Three top Canadian officials criticized the Obama administration on Wednesday over its handling of the approval process for the proposed Keystone XL pipeline.

In media interviews at an energy conference in New York City, the three ministers accused President Obama of playing politics with the $5.4 billion pipeline, which would move Canadian oil sands crude from Alberta down to the Gulf Coast of Texas, Bloomberg News reported. The U.S. State Department is authorized to approve the pipeline because it crosses international borders, but Obama is expected to make the final call.

TransCanada, the pipeline’s builder, first proposed the project in 2008. Six years later, the Obama administration says that further review is still needed to determine the full scope of the pipeline’s environmental and economic impacts.
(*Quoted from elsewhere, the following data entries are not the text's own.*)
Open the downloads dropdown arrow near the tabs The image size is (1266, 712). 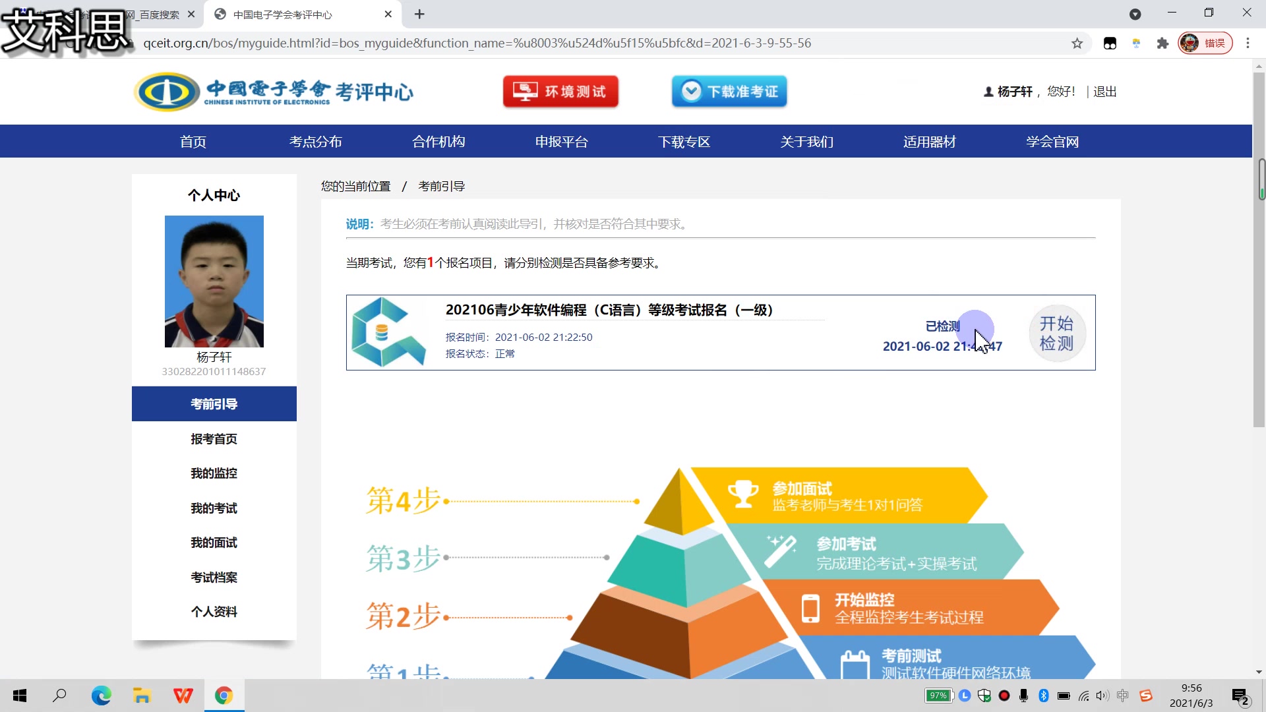1135,14
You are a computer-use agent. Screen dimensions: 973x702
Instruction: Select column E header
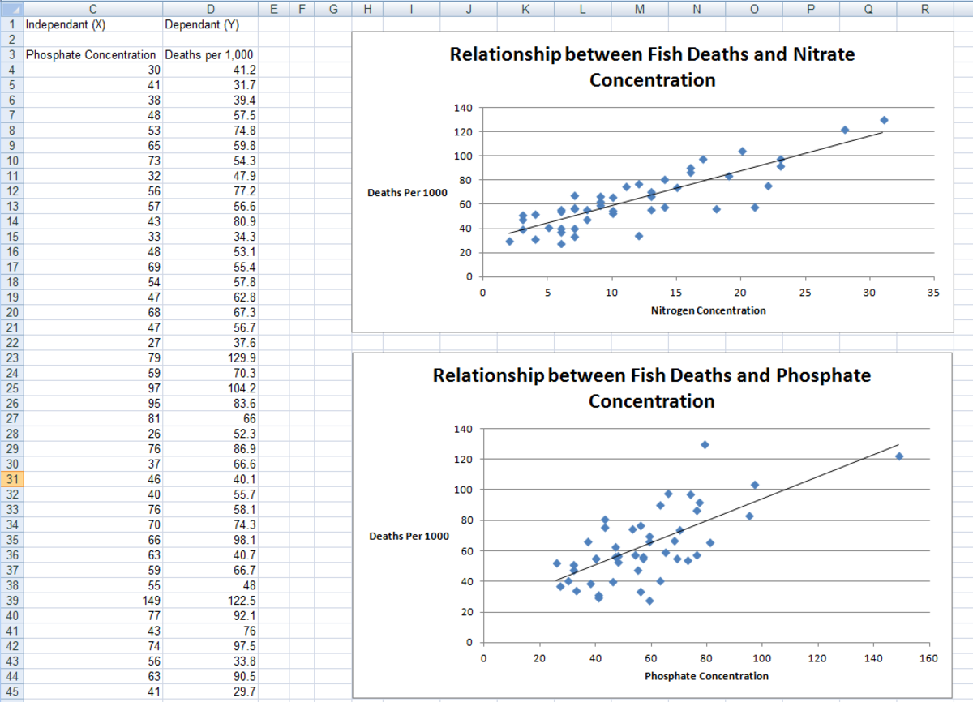click(274, 9)
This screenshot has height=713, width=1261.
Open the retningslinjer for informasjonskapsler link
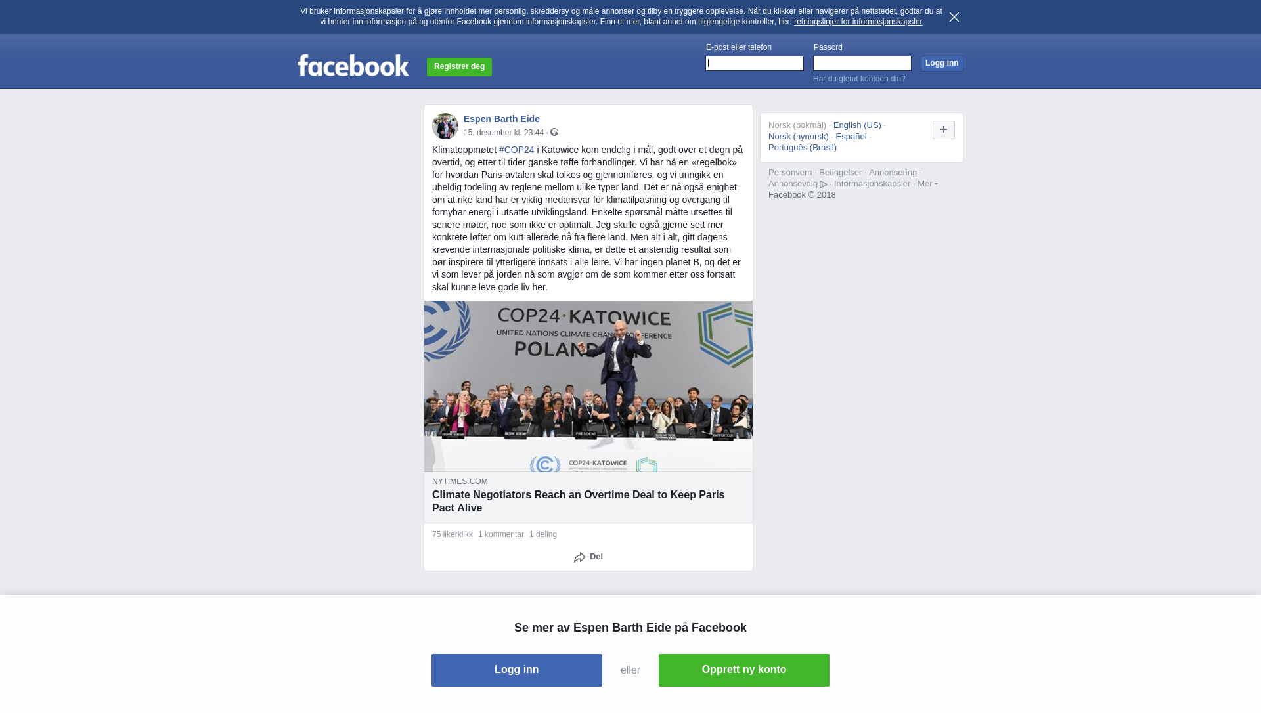point(858,22)
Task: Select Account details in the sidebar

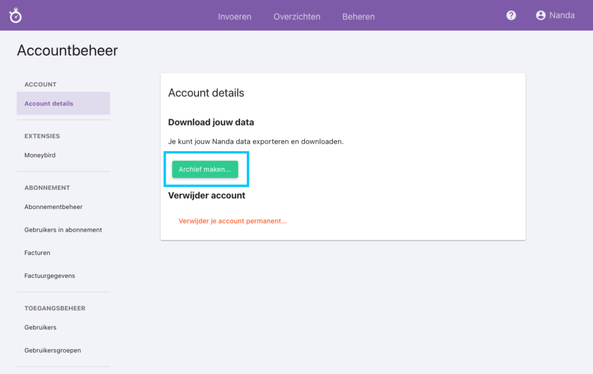Action: tap(48, 103)
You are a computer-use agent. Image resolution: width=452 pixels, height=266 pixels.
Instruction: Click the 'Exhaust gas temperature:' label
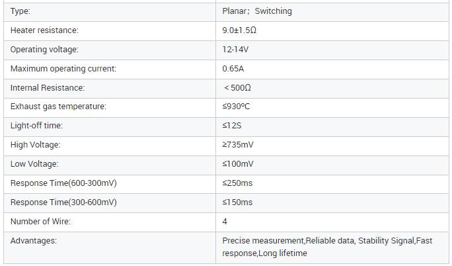tap(58, 107)
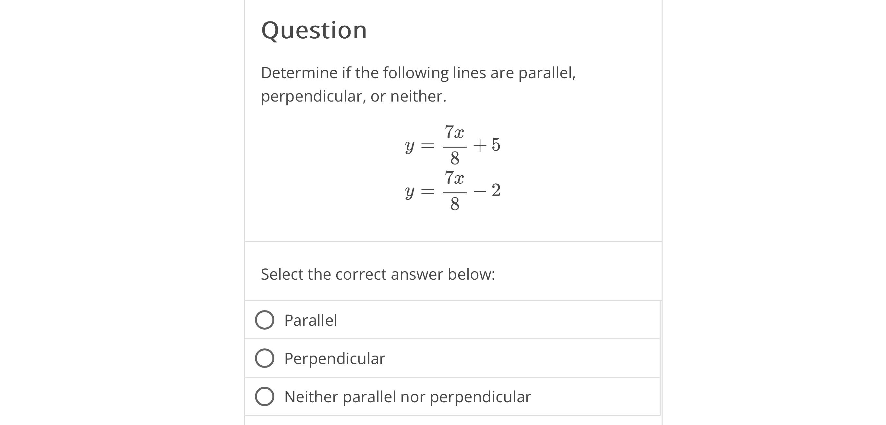Click the denominator 8 in the −2 equation

(x=455, y=204)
The Canadian officials claimed that Obama is deliberately delaying his decision to appease environmental groups and avoid political backlash.

“We feel entitled to say, ‘Wait a minute, this isn’t right, this isn’t fair,’” Canadian Finance Minister Joe Oliver said in an interview at Bloomberg’s New York headquarters yesterday.

The 1,700-mile-long Keystone XL has become a major sore spot between Obama and Canadian Prime Minister Stephen Harper, who sees the project as an economic boon for Canada. The pipeline would help to ease a transportation bottleneck in Alberta, where oil producers have limited options for moving their supplies out of the landlocked province. Developers say the lack of pipeline infrastructure is curbing their expansion into Canada’s oil sands region.

Greg Rickford, Canada’s natural resources minister, told Bloomberg that the U.S. delay on the Keystone XL “is an affront in no uncertain terms" to the Canadian government. “It’s inconsistent with the principles that have helped our relationship, at least economically, evolve, and in that sense it’s quite disruptive.”